**Records provided**
=-=-=-=-=

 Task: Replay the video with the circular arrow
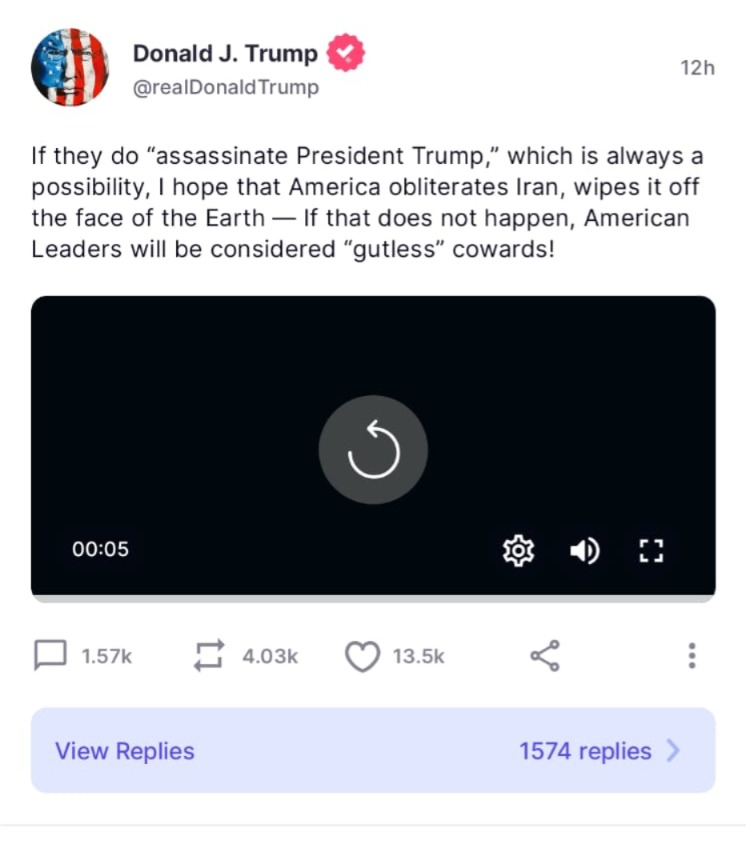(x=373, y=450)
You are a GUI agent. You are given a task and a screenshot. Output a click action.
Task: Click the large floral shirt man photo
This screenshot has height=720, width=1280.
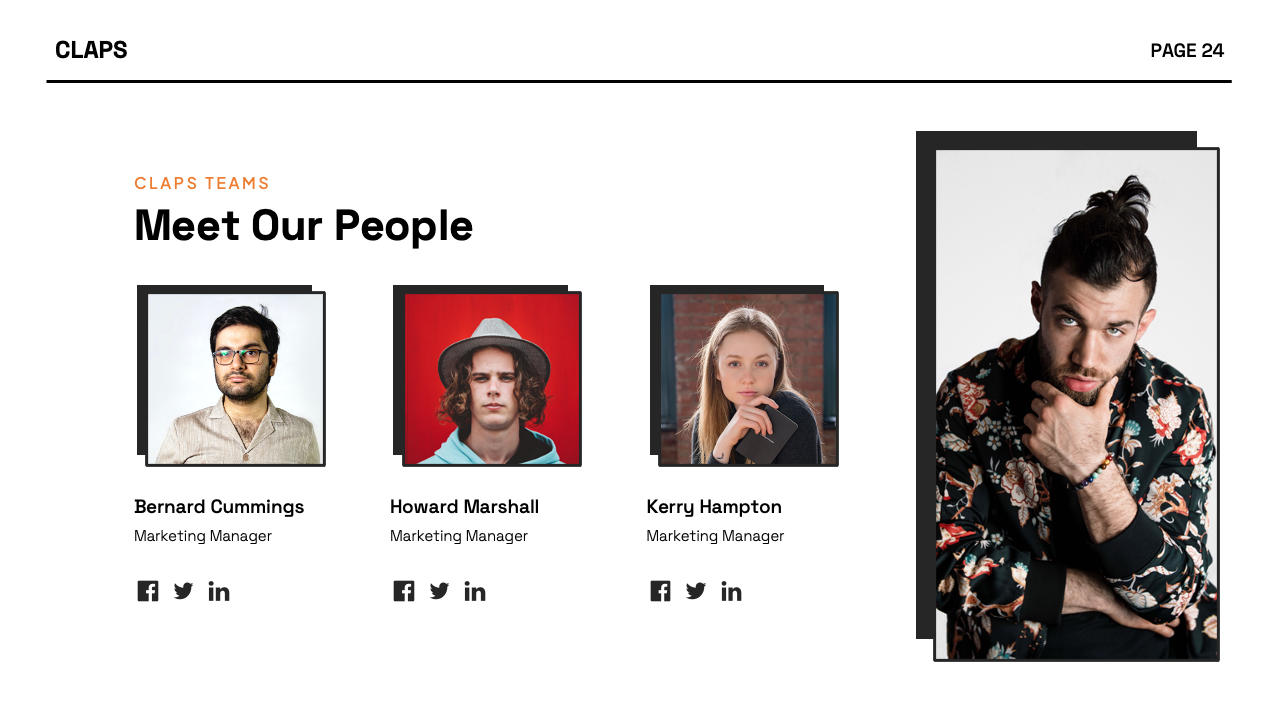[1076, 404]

=-=-=-=-=

**Activity**
Only the lines from the line holding "You are a GUI" through the last line above belong in the answer, repeated exactly; the pictures do not.

**Answer area**
You are a GUI agent. You are given a task and a screenshot. Output a click action.
Task: Click the large floral shirt man photo
This screenshot has height=720, width=1280.
[1076, 404]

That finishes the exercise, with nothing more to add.